Stored items:
[start]
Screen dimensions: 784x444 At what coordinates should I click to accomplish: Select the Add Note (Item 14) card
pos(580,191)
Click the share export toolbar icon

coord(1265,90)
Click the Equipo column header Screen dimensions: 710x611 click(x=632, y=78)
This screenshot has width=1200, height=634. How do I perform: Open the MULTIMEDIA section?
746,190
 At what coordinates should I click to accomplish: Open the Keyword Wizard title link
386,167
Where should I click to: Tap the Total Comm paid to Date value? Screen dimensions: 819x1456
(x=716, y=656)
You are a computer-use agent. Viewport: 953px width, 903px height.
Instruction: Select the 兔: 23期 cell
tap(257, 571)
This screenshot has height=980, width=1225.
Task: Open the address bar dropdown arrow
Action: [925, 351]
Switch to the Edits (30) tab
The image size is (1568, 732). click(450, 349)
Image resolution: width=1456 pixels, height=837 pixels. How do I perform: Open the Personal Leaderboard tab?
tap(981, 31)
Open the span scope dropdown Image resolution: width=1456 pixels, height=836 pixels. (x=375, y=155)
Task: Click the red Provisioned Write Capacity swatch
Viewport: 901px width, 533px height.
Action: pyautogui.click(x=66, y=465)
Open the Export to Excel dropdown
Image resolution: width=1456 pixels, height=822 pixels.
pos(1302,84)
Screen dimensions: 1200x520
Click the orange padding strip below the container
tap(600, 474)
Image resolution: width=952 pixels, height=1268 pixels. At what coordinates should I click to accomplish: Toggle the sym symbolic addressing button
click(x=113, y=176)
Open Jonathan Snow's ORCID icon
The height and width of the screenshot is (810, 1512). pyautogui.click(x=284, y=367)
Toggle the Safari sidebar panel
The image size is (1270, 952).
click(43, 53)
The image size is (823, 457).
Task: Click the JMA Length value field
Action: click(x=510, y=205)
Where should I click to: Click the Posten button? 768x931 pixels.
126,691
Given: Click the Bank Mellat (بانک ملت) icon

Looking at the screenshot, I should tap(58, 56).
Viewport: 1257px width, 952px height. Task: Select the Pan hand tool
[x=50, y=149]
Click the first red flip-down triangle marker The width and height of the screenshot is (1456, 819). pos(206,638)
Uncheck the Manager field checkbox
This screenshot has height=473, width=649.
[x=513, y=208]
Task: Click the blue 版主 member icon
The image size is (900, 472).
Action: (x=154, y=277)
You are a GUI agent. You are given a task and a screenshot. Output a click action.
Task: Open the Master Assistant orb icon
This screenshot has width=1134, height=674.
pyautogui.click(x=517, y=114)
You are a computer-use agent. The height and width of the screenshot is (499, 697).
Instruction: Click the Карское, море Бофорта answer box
[end]
**Exercise**. Please copy out the data above, changing each "Image resolution" to "Screenshot size" and leaving the rest untouched.

**Written answer**.
Screen dimensions: 784x444 At what coordinates should I click to accomplish: Select the Add Note (Item 14) card
pos(580,191)
Click the share export toolbar icon

coord(1265,90)
Click the Equipo column header Screen dimensions: 710x611 click(x=632, y=78)
This screenshot has width=1200, height=634. How do I perform: Open the MULTIMEDIA section?
746,190
 At what coordinates should I click to accomplish: Open the Keyword Wizard title link
386,167
Where should I click to: Tap the Total Comm paid to Date value? Screen dimensions: 819x1456
(x=716, y=656)
You are a computer-use agent. Viewport: 953px width, 903px height.
Instruction: Select the 兔: 23期 cell
tap(257, 571)
This screenshot has height=980, width=1225.
Task: Open the address bar dropdown arrow
Action: [925, 351]
Switch to the Edits (30) tab
The image size is (1568, 732). click(450, 349)
Screenshot size: width=1456 pixels, height=837 pixels. How do I perform: Open the Personal Leaderboard tab?
tap(981, 31)
Open the span scope dropdown Screenshot size: width=1456 pixels, height=836 pixels. (x=375, y=155)
Task: Click the red Provisioned Write Capacity swatch
Viewport: 901px width, 533px height.
Action: pyautogui.click(x=66, y=465)
Open the Export to Excel dropdown
Screenshot size: width=1456 pixels, height=822 pixels.
pos(1302,84)
Screen dimensions: 1200x520
Click the orange padding strip below the container
tap(600, 474)
Screenshot size: width=952 pixels, height=1268 pixels. At what coordinates should I click to accomplish: Toggle the sym symbolic addressing button
click(x=113, y=176)
Open Jonathan Snow's ORCID icon
The height and width of the screenshot is (810, 1512). pyautogui.click(x=284, y=367)
Toggle the Safari sidebar panel
The image size is (1270, 952).
click(43, 53)
The image size is (823, 457).
Task: Click the JMA Length value field
Action: click(x=510, y=205)
Where should I click to: Click the Posten button? 768x931 pixels.
126,691
Given: Click the Bank Mellat (بانک ملت) icon

Looking at the screenshot, I should tap(58, 56).
Viewport: 1257px width, 952px height. Task: Select the Pan hand tool
[x=50, y=149]
Click the first red flip-down triangle marker The width and height of the screenshot is (1456, 819). pos(206,638)
Uncheck the Manager field checkbox
This screenshot has height=473, width=649.
[x=513, y=208]
Task: Click the blue 版主 member icon
The image size is (900, 472).
Action: (x=154, y=277)
You are a GUI agent. You are given a task and a screenshot. Output a click action.
Task: Open the Master Assistant orb icon
This screenshot has width=1134, height=674.
pyautogui.click(x=517, y=114)
You are a computer-use agent. The height and width of the screenshot is (499, 697).
Instruction: Click the Карское, море Бофорта answer box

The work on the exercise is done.